Il était un petit navire
Il se remet à l’ouvrage et donne naissance à un second bateau qu’il baptise « Baluchon », et il repart sous l’œil narquois de ses amis qui ne croient pas une seconde qu’il réussira à affronter les éléments sur sa coquille de noix rudimentaire. Jugez plutôt : 4 m de long, 550 kg, 11m2 de voile sur un mât de 7 m, pas de moteur (juste une godille de secours), pas d’instruments de navigation non plus (le GPS du téléphone suffira amplement), un panneau solaire, et la pluie pour l’approvisionnement en eau claire. Il fallait oser.
C’est pourtant une réussite totale, et depuis ce jour Yann Quennet parcourt la planète au gré du vent et de ses envies. Après un premier tour complet du globe, qui a donné lieu à un livre où il raconte ses aventures (« Le tour du monde avec mon Baluchon »), il fait une courte pause et redémarre en 2019 pour un circuit sans fin qui l’emmène aux Canaries, puis aux Antilles avant de passer par Panama pour rejoindre la Polynésie, et les îles Marquises. La crise du Covid l’empêchant d’accoster en Australie, il se dirige vers la Nouvelle-Zélande puis rejoint l’île de la Réunion après une traversée épique de 77 jours non-stop.
Dès que le vent soufflera, il repartira
Sans aucun incident, sans jamais tomber malade, notre homme passe ensuite par l’Afrique du Sud, Sainte-Hélène, le Brésil et les Açores avant le retour à Saint-Brieuc. Après plus de trois ans de navigation, on pourrait penser qu’il va se calmer un peu, c’est bien mal le connaître, car il ne tient pas en place dès qu’il a le pied sur la terre ferme, et après quelques travaux de remise en état de Baluchon, le petit navire est à nouveau sur les flots histoire d’explorer encore les océans du monde.

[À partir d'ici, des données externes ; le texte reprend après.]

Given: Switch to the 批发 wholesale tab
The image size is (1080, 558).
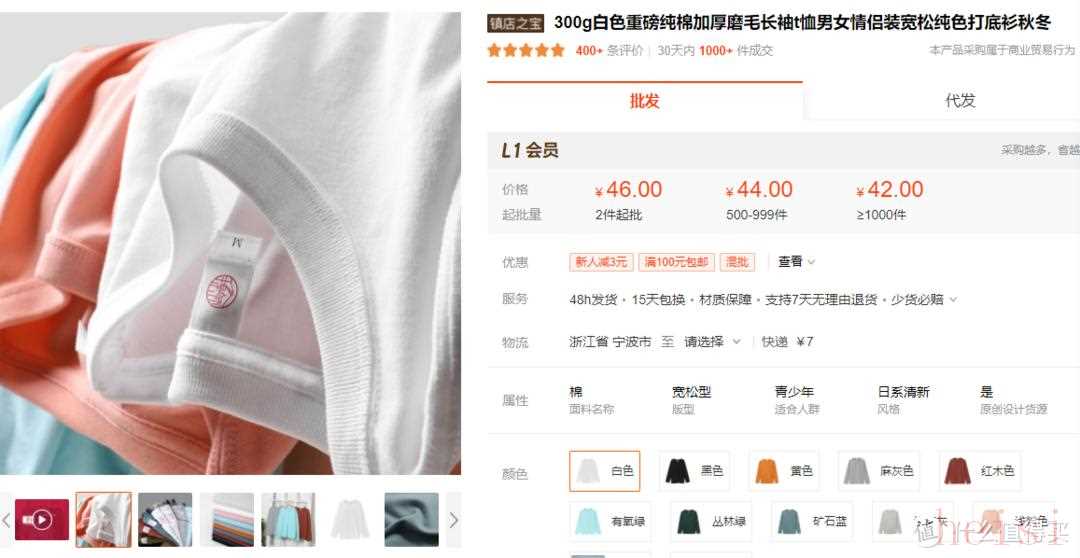Looking at the screenshot, I should pyautogui.click(x=645, y=101).
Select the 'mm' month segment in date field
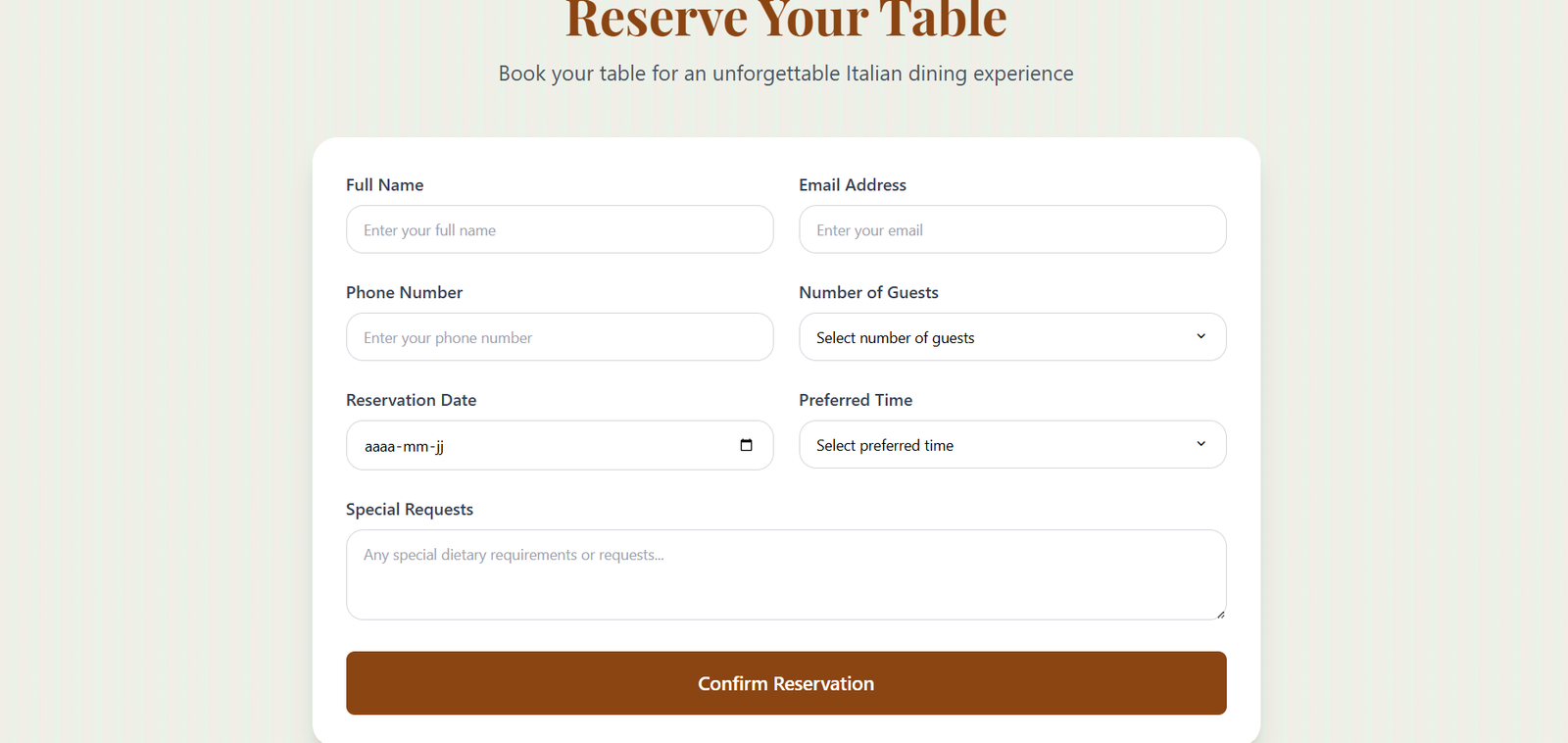Image resolution: width=1568 pixels, height=743 pixels. point(416,447)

Nous avons fait la connaissance de Yann sur le chantier naval Geminga à Marigot, où il attend l’arrivée de la belle saison pour rejoindre la côte Est du Canada en passant par Saint-Pierre- et-Miquelon, et remonter le Saint-Laurent. Son projet est de charger ensuite son frêle esquif sur le toit d’une vieille bagnole d’occasion achetée sur place, pour traverser le continent nord-américain et se remettre à l’eau sur les rives du Pacifique, afin d’aller saluer son ami Olivier de Kersauzon qui l’attend à Tahiti. D’ailleurs le célèbre navigateur n’a jamais caché son étonnement et son admiration face aux exploits de Yann, il lui a même organisé un accueil digne des arrivées du Vendée Globe un jour qu’il accostait à Papeete incognito.
Tant mieux si la route et longue
Lorsqu’on lui demande quels ont été ses plus grandes frayeurs, ou ses plus mauvais moments de navigation, il avoue ne rien avoir de sensationnel à raconter, car selon lui tout s’est toujours bien passé… une zen-attitude à tomber par terre. Quant aux plus beaux souvenirs, il faudrait sans doute y passer de nombreux jours pour les raconter tous en détail. Rassurez-vous, le deuxième tome de ses aventures est en préparation. C’est d’ailleurs Isabelle, sa compagne, qui se charge de corriger le manuscrit entre deux visites furtives du marin solitaire.
Nous avons rencontré un homme passionnant et très pudique, d’une humilité rare qui force le respect. On aurait aimé parler avec lui des heures durant, mais il est temps de lui laisser le mot de la fin en guise de leçon de vie : « Il faut toujours croire en ses rêves ».